Calling the function isn't sampling. Reading the clock is sampling.
WTF are you talking about? You do it that way you DEFINATELY have to
account for all of the following and more:
All calls to timing functions.
All time spent outside the program (os premption)
All time restablishing program counters, etc...
Since each run takes less than your measurable clock there is no way to
account for any of them. No...you run multiple times and take the time
pre/post iterations and then average. Then all the little stuff is
insignificant.
You can't take an average of any unit that is smaller than your
smallest measure. Only after you take enough samples to add up to at
least one of your measuring units can you even think about it.
I'm surprised you passed your statistics class with your methodology.
I could run 5000 iterations several times and take an average and this
would be more accurate, but the variation would not alter results this
vastly different. It is simply not necissary to get that detailed. It
would be like taking several samples of a blade of grass and comparing
to several samples of full grown adult fir trees. You don't have to
sample more than one of each to know what the outcome will be.
Besides, I did run the tests several times to see if there was ever a
significant value change and there wasn't. Exceptions always take at
least 2000x longer on this arch/compiler....no amount of multi-sample
averaging will change that.
Ian Collins wrote: OK, I'll bite:
Pentium M 2GHz, Solaris snv_b33, Sun Studio 11.
Built with -O2.
chrono_bias = 0.000000540s
Wouldn't you know it, that awful clock() function that may return "just
about anything, useful or otherwise" is actually working on a
different OS and development platform.
max_depth = 400 return_time = 0.000003960s exception_time = 0.000022360s
Wow, that is quite interesting. Thanks for the data points.
GNU C++ works more according to my intuition about exceptions. I
suspected that just mashing through the stack would be faster than
actually taking the branches through the return points, regardless of
whatever fixed cost. That's why I wrote the test that way: to see how a
delta in the depth would affect the two approaches.

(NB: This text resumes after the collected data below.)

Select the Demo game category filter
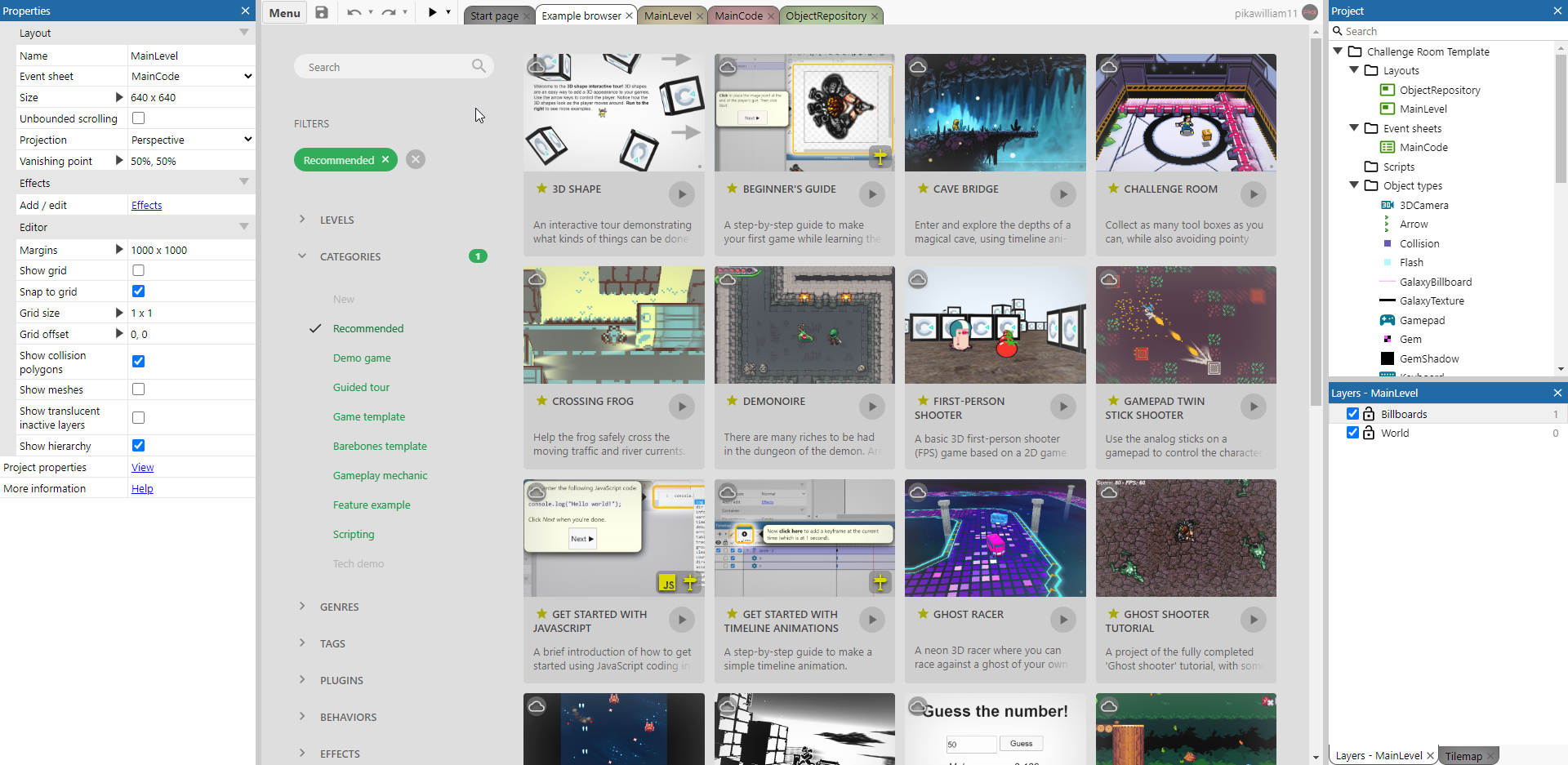 (x=362, y=358)
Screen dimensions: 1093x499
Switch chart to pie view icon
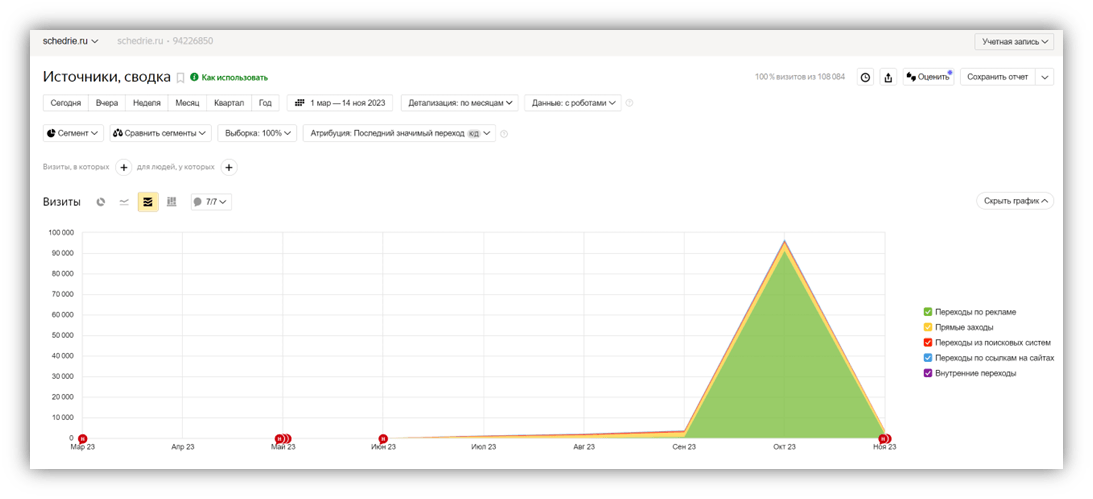(101, 202)
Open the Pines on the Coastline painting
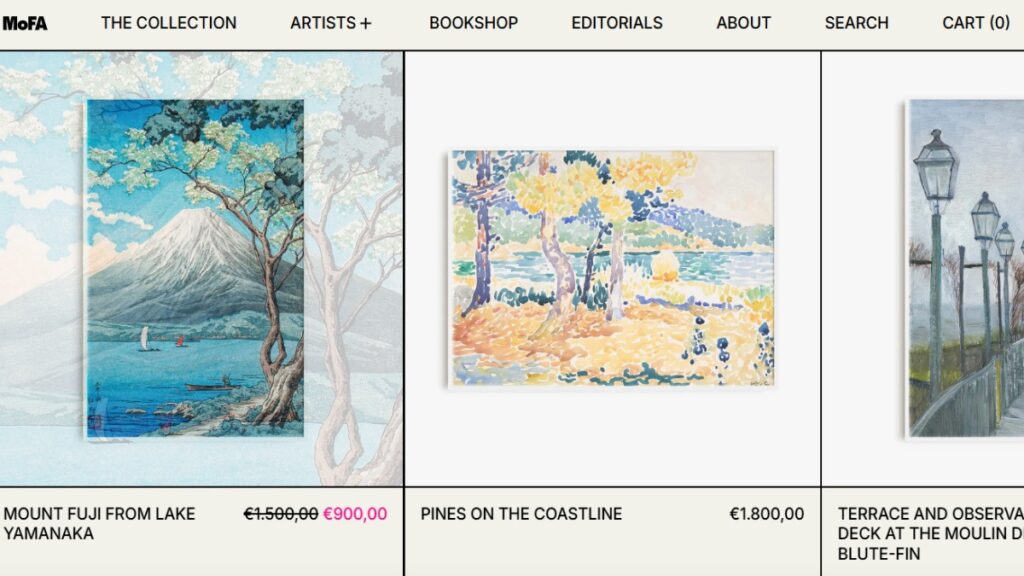This screenshot has width=1024, height=576. [612, 268]
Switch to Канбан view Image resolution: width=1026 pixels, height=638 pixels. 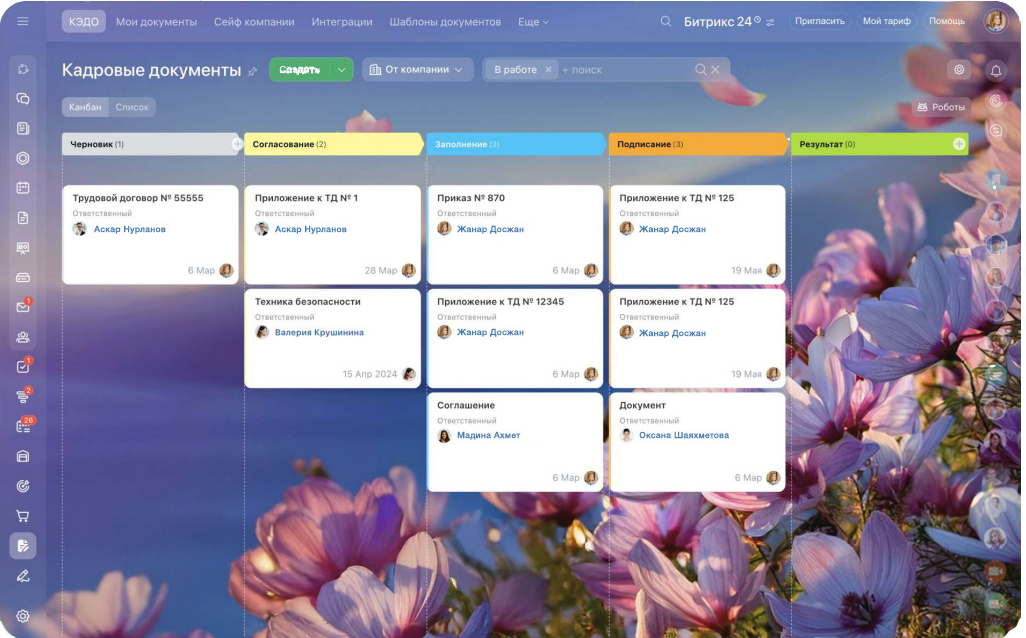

Still, both compilers could use some work. That fixed cost in g++'s
implementation is quite disturbing. Something happens at the start of
the exception processing on upon its termination which eats up a lot of
time. But once the unwinding loop actually gets going, it's quite
rapid. If that apparently fixed cost could be drastically reduced,
exceptions could compete with normal returns in broader circumstances.
I'm recompiling the program with -pg to get some profiling info out of
it.
The profiling shows that less time is spent in the ex_() functions.
part of the reason for that is that they never return. The way I set up
the test, the recursion just dives straight down and then throws. The
other half of the work, returning, is never done.
Flat profile:
Each sample counts as 0.01 seconds.
% cumulative self self total
time seconds seconds calls us/call us/call name
30.40 3.07 3.07 184000000 0.02 0.02 rt_bottom(int,
int)
26.24 5.72 2.65 184000000 0.01 0.01 rt_middle(int,
int)
24.75 8.22 2.50 184000000 0.01 0.01 rt_top(int, int)
6.73 8.90 0.68 184000000 0.00 0.00 ex_top(int, int)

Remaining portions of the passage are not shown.